**Try it**
Lines from the one containing "This screenshot has width=1108, height=511." to the end of the entries below must be reproduced exactly, with both end lines kept and no other line added.

[Start of section]

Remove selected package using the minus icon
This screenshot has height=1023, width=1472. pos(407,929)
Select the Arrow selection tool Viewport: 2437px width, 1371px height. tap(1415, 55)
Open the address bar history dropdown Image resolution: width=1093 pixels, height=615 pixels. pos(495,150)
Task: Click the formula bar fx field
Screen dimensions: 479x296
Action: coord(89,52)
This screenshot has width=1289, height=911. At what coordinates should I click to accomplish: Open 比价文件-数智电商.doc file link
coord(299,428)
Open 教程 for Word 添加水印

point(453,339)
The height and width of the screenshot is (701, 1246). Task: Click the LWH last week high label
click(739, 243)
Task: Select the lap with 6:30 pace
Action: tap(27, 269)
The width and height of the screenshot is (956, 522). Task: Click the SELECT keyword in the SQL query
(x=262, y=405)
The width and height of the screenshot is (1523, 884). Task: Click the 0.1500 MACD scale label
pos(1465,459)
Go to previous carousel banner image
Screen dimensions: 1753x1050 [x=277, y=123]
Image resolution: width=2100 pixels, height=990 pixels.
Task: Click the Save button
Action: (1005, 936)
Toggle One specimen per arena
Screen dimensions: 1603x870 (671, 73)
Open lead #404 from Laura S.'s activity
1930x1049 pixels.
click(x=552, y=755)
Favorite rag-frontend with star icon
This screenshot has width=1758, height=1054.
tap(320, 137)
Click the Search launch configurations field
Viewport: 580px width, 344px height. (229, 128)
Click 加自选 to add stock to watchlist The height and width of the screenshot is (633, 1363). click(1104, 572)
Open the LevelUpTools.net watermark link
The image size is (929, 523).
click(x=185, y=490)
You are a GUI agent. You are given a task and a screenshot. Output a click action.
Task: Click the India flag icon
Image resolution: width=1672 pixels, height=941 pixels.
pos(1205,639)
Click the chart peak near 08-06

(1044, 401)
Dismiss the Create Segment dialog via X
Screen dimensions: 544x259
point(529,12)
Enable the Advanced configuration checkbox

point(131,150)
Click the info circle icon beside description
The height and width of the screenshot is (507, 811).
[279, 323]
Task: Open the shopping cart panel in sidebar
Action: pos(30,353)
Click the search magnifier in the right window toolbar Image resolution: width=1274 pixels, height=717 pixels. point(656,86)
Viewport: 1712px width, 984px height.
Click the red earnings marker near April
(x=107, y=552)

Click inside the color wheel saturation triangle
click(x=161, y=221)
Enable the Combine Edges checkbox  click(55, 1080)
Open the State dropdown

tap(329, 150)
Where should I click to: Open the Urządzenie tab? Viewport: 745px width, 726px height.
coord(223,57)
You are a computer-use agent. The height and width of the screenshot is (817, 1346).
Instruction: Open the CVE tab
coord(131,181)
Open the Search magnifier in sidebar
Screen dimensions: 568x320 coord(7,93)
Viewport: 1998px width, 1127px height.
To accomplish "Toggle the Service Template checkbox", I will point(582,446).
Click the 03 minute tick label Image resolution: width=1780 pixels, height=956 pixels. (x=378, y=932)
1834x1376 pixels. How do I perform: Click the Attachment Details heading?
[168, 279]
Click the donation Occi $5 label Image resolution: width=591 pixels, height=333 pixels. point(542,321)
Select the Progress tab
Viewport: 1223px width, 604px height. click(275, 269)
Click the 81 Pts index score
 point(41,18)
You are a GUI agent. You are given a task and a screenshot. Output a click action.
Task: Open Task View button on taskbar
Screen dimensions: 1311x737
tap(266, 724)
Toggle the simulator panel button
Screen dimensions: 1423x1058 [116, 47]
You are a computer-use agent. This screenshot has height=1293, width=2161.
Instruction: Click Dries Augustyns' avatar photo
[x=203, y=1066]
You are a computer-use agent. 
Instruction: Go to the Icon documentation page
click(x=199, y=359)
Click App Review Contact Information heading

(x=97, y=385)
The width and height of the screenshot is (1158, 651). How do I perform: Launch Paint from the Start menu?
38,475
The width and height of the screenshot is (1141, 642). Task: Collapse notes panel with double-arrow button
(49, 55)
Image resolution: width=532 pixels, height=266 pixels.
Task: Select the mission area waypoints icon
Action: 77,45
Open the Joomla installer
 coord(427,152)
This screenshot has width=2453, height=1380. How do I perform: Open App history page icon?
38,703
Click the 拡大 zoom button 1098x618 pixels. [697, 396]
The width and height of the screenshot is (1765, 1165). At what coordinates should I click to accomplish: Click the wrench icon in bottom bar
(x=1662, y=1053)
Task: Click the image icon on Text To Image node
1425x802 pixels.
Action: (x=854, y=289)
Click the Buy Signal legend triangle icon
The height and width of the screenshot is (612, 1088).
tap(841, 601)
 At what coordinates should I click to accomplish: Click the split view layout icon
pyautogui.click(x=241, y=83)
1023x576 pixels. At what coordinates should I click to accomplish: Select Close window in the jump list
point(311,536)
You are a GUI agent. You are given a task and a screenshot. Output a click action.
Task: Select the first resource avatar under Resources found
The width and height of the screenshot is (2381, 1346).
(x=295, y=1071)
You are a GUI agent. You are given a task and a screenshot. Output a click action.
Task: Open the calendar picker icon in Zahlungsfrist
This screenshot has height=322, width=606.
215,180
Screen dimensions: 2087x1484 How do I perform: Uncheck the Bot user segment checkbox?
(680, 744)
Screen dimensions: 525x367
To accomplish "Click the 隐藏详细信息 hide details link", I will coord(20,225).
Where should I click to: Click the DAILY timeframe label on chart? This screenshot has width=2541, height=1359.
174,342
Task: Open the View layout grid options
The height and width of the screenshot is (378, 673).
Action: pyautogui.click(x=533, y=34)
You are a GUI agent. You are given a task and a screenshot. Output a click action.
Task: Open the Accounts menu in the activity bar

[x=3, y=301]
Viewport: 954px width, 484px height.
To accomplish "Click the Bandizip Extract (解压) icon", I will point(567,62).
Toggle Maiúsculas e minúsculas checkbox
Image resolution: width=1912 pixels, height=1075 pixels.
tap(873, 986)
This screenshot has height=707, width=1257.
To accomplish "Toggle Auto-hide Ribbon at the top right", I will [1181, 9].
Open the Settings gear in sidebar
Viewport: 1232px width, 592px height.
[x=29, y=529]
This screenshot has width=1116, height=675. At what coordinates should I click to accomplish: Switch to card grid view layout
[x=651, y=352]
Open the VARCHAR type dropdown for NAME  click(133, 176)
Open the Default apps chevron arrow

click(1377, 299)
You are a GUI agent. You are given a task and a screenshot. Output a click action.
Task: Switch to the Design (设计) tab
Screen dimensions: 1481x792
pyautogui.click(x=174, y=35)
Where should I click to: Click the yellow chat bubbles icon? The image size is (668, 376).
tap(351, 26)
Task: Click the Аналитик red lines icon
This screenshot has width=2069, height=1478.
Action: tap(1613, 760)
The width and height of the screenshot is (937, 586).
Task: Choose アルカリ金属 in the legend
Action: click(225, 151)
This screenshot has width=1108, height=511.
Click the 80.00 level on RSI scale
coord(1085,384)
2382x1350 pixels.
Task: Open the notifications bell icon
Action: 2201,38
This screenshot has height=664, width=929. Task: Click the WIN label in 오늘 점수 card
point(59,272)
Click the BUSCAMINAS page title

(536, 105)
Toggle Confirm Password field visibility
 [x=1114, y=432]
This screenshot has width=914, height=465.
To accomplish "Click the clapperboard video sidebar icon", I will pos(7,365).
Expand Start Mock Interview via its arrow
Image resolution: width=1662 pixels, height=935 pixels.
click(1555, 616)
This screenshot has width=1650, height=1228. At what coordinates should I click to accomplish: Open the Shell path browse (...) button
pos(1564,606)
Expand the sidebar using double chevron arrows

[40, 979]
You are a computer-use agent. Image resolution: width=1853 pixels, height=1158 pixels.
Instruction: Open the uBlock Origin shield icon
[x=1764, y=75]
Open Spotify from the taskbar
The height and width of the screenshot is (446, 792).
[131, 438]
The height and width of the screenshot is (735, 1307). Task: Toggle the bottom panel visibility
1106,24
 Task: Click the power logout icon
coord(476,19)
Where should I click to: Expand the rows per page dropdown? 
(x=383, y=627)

[End of section]

**Result for this exercise**
This screenshot has width=1108, height=511.
Click the 80.00 level on RSI scale
coord(1085,384)
2382x1350 pixels.
Task: Open the notifications bell icon
Action: 2201,38
This screenshot has height=664, width=929. Task: Click the WIN label in 오늘 점수 card
point(59,272)
Click the BUSCAMINAS page title

(536, 105)
Toggle Confirm Password field visibility
 [x=1114, y=432]
This screenshot has width=914, height=465.
To accomplish "Click the clapperboard video sidebar icon", I will pos(7,365).
Expand Start Mock Interview via its arrow
Image resolution: width=1662 pixels, height=935 pixels.
click(1555, 616)
This screenshot has width=1650, height=1228. At what coordinates should I click to accomplish: Open the Shell path browse (...) button
pos(1564,606)
Expand the sidebar using double chevron arrows

[40, 979]
You are a computer-use agent. Image resolution: width=1853 pixels, height=1158 pixels.
Instruction: Open the uBlock Origin shield icon
[x=1764, y=75]
Open Spotify from the taskbar
The height and width of the screenshot is (446, 792).
[131, 438]
The height and width of the screenshot is (735, 1307). Task: Toggle the bottom panel visibility
1106,24
 Task: Click the power logout icon
coord(476,19)
Where should I click to: Expand the rows per page dropdown? 
(x=383, y=627)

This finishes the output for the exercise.